According to Bloomberg, Glaxo was aware of this, as the possibility of ranitidine being converted in the stomach to nitrosamines being raised in 1980. Tests with human subjects taking ranitidine showed this. Even though NDMA is widely held to be a carcinogen in humans, it is difficult to prove that a particular chemical is responsible for mutations leading to cancers. Glaxo simply took the view that ranitidine did not cause cancer in rodent studies, and that any possible cancer risk was minimised by short exposure. In fact, users would take Zantac for extended periods, even years or decades.
The company was thus warned over 40 years by its own scientists as well as independent researchers, with thousands of pages of documentation seen by Bloomberg for the first time. One 1981 Lancet study showed that Zantac mixed with nitrite in the stomach (as from a meal) would produce nitrosamines. Glaxo scientists countered by saying that the nitrite levels in the study were far above those found in a human stomach, a defence which would become their standard response.
While Glaxo was preparing for FDA approvals in 1982, another study came to their attention. Concerned, Glaxo asked one of their scientists, Richard Tanner, to replicate it and he found that some samples contained 232 000ng of NDMA – the FDA approved limit for each drug was 96ng, though with lower nitrite levels, no NDMA was detected. The daily FDA exposure limit from all sources for NDMA is 190ng, which includes NDMA from all sources, including other medications (which may produce their own NDMA over time) as well as biological processes.
This report would remain secret for more than 40 years. More trouble came from the fact that NDMA could be formed from exposure to either heat or humidity. When it went through the FDA approval process, it did not mention the Tanner report and the notion of storage was glossed over: approved in 150mg doses for eight weeks, storage requirements were listed as a dry place at a temperature no higher than 86°F (30°C).
Zantac surged in popularity, turning the company into a multi-billion dollar enterprise, though the FDA took action over Glaxo’s claims. An over-the-counter 75mg version was launched in 1996. It was coloured pink due to issues of discolouration with white pills turning yellow or brown over time.
While discolouration issues were briefly investigated, it was only in 2019 when there were concerns over NDMA contamination, spurred by recalls of a blood pressure drug, valsartan. A private laboratory warned the FDA over NDMA discovery in Zantac and ranitidine generics, and after the FDA conducted its own tests, the company that was now GSK turned over its documentation.
Within a month, distribution of ranitidine was halted nearly worldwide, and the FDA took the drastic further stop of ordering its production halted.
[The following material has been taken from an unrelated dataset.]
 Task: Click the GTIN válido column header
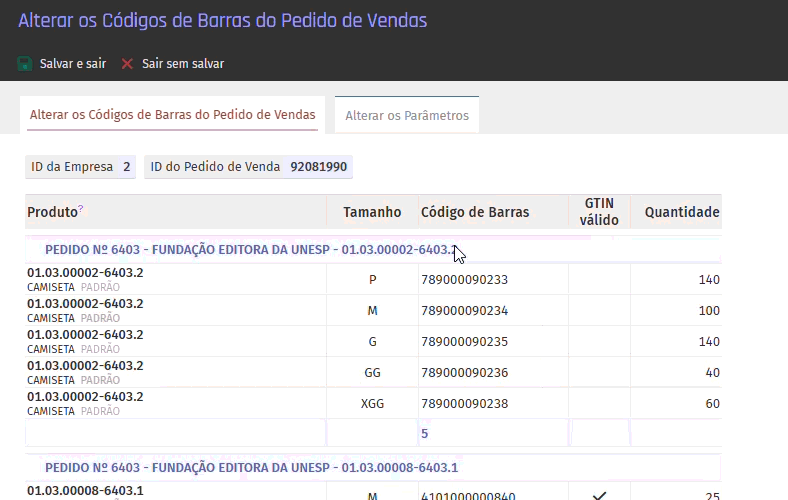point(599,212)
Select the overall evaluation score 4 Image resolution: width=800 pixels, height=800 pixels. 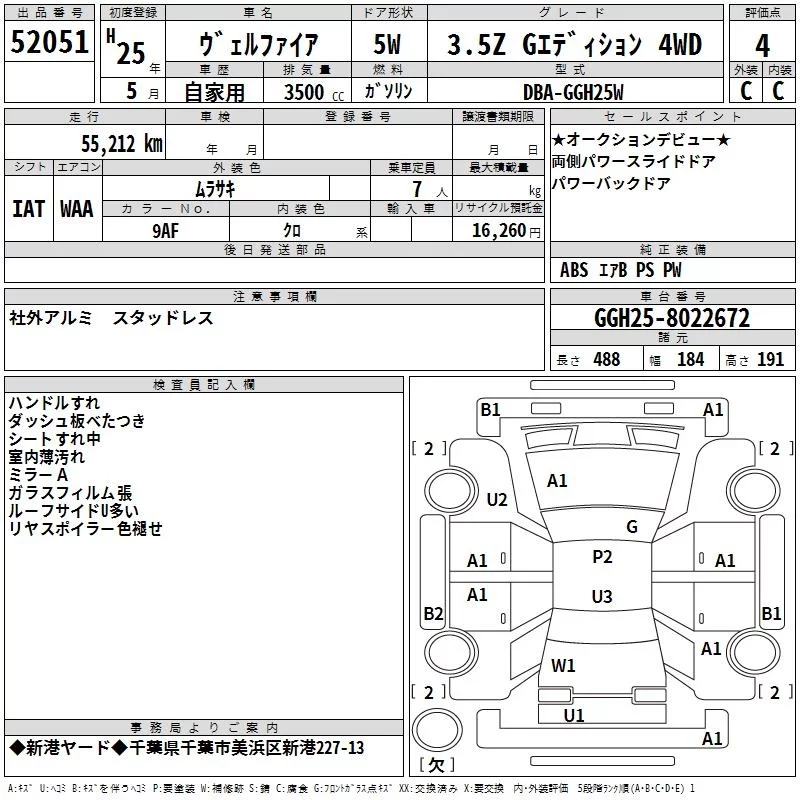pos(762,45)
Shortly afterward, the FDA stated that the evidence for NDMA in ranitidine was inconclusive, and clarified that the NDMA concerns were from contamination being produced during its storage, not production in the stomach.
For GSK, the damages from the thousands of plaintiffs may range from US$5 to 17 billion, but damages are likely to be reduced and previous lawsuits of this type have struggled to prove that the relevant compound caused cancer. For Zantac, however, this will be less of an obstacle as NDMA is almost universally accepted as a carcinogen.